Happy Thanksgiving, Happy Thanksreading

Happy Thanksgiving, Happy Thanksreading.

[Everybody makes DATA]

This year, I started to read many books about mathematics, statistics, and data science intensively and also started to write reviews on my blog. To read and write became a big turning point in my life. I hope I keep writing good reviews on this blog.
I would like to thank you for visiting my blog this year!

Trade-off: The Quality or The Quantity of Data for Better Statistics

the art of statistics quality

“When we want to use the data to draw broader conclusions about what is going on around us, then the quality of the data becomes paramount, and we need to be alert to the kind of systematic biases that can jeopardize the reliability of any claims.”

[The Art of Statistics, David Spiegelhalter]

In the age of Big Data, we can collect tremendous data from many sources that have different qualities (e.g. accuracy, resolution, or fidelity). Using all the data we can easily draw statistics about what we measured. These statistical results help us to understand what is going on by comparing the previous statistical results. However, if we want a deep understanding of hidden patterns for accurate future prediction (statistical inference), the quality of data becomes the main factor for accurate prediction; higher quality, higher accuracy. Collecting data, however, has a general trade-off between the quality and the quantity. High accurate data require expensive data acquisition costs (e.g. expansive measurements, fine-scale simulation using more computer resources) while less accurate data are relatively cheap to obtain.

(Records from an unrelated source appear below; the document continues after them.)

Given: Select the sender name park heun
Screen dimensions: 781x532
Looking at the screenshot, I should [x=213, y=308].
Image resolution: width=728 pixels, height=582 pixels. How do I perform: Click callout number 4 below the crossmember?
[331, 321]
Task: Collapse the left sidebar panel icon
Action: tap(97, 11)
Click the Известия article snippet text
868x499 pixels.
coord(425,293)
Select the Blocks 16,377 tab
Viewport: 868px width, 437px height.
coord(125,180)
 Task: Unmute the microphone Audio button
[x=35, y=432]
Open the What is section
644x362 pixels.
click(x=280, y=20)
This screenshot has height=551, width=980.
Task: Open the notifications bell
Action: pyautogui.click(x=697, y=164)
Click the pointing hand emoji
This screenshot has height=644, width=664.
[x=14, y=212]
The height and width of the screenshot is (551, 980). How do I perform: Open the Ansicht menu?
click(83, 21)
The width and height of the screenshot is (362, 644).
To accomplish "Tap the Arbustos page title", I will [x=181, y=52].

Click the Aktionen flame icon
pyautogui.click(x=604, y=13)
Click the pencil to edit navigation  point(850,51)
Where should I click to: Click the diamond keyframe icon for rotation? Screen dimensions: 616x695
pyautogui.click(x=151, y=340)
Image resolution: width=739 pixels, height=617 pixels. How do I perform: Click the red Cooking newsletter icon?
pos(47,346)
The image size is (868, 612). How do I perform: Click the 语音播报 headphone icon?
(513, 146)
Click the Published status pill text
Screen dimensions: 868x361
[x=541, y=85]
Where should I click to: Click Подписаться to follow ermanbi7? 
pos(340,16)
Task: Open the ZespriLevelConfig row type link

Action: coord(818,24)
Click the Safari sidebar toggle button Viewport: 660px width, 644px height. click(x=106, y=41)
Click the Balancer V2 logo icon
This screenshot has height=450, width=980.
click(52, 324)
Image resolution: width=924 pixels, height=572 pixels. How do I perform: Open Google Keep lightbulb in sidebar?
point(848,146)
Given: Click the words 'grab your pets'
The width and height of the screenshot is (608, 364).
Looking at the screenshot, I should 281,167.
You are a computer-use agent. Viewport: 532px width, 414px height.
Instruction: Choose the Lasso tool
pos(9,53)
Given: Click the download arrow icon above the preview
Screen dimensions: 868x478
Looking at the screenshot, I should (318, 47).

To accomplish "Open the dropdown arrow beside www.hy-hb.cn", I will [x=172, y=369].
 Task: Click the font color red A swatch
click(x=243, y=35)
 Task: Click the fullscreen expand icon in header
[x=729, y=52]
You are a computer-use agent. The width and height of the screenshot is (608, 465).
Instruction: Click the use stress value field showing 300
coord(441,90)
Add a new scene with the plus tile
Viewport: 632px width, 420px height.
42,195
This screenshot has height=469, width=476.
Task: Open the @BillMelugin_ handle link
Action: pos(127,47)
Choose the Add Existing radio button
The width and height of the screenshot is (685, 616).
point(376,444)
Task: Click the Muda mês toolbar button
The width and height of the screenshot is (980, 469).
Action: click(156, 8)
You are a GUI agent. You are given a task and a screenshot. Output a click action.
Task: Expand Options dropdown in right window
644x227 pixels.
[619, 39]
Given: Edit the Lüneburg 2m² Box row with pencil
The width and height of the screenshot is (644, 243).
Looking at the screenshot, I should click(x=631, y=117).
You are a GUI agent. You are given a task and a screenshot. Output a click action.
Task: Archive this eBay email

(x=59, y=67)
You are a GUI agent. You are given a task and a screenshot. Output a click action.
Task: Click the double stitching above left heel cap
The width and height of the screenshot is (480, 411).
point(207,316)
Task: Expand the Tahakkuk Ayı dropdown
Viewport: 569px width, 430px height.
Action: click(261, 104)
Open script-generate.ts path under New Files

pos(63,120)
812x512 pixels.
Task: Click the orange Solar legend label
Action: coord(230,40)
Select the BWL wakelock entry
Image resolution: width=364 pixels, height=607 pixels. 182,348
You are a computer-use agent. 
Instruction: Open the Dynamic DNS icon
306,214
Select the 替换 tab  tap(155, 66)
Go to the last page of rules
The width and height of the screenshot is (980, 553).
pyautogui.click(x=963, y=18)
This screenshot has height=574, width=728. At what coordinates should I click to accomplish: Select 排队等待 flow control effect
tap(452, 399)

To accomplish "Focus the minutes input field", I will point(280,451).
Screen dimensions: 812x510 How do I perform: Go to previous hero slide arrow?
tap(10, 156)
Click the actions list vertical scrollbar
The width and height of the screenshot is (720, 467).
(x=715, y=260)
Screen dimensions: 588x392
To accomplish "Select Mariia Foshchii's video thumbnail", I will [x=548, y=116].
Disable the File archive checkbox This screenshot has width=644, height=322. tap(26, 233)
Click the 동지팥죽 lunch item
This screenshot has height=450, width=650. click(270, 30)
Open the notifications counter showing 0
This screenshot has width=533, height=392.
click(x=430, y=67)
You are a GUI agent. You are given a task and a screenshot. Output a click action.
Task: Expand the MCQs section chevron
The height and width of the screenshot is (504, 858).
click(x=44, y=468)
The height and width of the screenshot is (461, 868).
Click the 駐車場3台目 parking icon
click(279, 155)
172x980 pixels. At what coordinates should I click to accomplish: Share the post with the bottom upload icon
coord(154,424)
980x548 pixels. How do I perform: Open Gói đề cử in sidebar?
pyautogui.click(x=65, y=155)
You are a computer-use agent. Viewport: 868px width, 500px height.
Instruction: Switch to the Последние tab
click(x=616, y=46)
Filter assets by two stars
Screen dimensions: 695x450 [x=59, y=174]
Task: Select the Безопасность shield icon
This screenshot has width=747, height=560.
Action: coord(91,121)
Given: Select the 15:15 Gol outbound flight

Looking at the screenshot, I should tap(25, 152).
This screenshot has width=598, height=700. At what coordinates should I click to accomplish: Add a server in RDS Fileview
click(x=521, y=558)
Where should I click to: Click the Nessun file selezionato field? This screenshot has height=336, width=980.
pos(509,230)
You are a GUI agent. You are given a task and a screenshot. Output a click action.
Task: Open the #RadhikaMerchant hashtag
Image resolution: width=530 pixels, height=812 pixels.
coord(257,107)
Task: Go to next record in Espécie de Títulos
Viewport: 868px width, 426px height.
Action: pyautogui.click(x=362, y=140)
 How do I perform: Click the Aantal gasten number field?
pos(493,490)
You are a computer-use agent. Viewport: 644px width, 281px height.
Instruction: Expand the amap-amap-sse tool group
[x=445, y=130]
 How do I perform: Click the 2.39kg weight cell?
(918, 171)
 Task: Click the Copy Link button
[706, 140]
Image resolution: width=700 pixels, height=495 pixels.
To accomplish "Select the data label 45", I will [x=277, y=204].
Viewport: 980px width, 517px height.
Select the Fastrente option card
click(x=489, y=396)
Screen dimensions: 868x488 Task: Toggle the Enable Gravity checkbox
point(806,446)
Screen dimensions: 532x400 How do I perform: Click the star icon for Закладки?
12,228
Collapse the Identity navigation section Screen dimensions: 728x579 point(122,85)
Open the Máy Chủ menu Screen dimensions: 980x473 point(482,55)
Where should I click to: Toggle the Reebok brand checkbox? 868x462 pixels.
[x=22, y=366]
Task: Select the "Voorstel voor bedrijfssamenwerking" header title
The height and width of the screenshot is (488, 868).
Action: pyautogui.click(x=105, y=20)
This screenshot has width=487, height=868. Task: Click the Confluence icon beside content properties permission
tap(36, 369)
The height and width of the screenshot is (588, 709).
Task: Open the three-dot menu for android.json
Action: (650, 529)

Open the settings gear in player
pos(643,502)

As the book mentioned, the data-driven predictive model totally depends on the quality (and the quantity) of data. First, we check the accuracy (or fidelity) of data and use only the high-fidelity data to make a data-driven model for decision or prediction. Due to the aforementioned trade-off, however, we generally have a few high-fidelity data and/or many low-fidelity data. Then how to make a data-driven model? since a few high-fidelity data provide only partial information, it is hard to make an accurate model globally. the use of many low-fidelity data enables us to make a global model but it has a systematic inherent bias, leading to a wrong prediction. Hence, in data science, many researchers have focused on multi-fidelity data fusion, which enables us to make an accurate global model using both high and low fidelity data; chasing both the quality and the quantity.

Are There a Few Magic Numbers for Describing Complex Systems?

The art of statistics few

“Large collection of numerical data are routinely summarized and communicated using a few statistics of location and spread, (…), these can take us a long way in grasping an overall pattern.”

[The Art of Statistics, David Spiegelhalter]

Can we understand all (fine-scale) patterns from a massive data set? If you were a genius, you may keep track of all the patterns. But, it is (almost) impossible to analyze all. That’s is why we employ statistics to understand and analyze a large data set and predict/estimate the future from statistical results (e.g. population, economic growth, the unemployment rate, or stock price). For example, to make a business model for kids, it is much easier to see the average birthrate in some regions rather than count the number of children in my neighborhood. Statistical approaches always provide just a few numbers to describe the complex systems. This simplification enables us to make a simple (predictive) model, leading to an efficient and optimized analytics.

I agree that a few numbers make the complex system simple and I have experienced that this simple representation gives us the proper direction to make a better decision. Then, what is the good “number (statistic)” for massive data in our hands? The average? well, but the book also said: “there is no substitute for simply looking at data properly.” Hence, we should be careful to understand the complex system using only a few statistics. Some statistics are venerable to outliers such as average. Also, we can draw the dinosaur patterns using the given mean and variance (please see my previous post). Nowadays, data-driven approaches via statistical learning (machine learning) may provide optimal numbers to describe the complex system effectively. Yet, we need to scrutinize all the statistics the data-driven models provide. However, I do expect that a data-driven AI model may find a good reparameterization of the massive data set for a better understanding in the near future.

Framing: Statistics Can Manipulate Our Thought

framing

“The examples in this chapter have demonstrated how the apparently simple task of calculating and communicating proportions can become a complex matter.”

[The Art of Statistics, David Spiegelhalter]

Thanks to you, the number of followers increases by 22% in November! When you see this sentence, you may think that this emerging blog is growing rapidly and there are some reasons for this success. If I wrote “4 people start to follow my blog in November”, you might have a different feeling. But both are true: my blog has 18 followers in October and now 22. Different representations in statistics can change the impact of observations, we called this positive (or negative) framing. There are many examples of positive or negative framing. For example, pharmaceutical companies want to say that a new medicine has a 95% survival rate rather than a 5% mortality rate (positive framing). Investigative journalists want to say that 3,000,000 people are suspected of tax evasion every year rather than 1% of people (negative framing). This framing also appears in the graph. Assume that we need to draw a bar chart with two bars whose values are 95 and 98, respectively. If we draw a bar chart from 0 to 100, the two bars look similar. However, if we draw a bar chart from 90 to 100, we see totally different bars on the graph.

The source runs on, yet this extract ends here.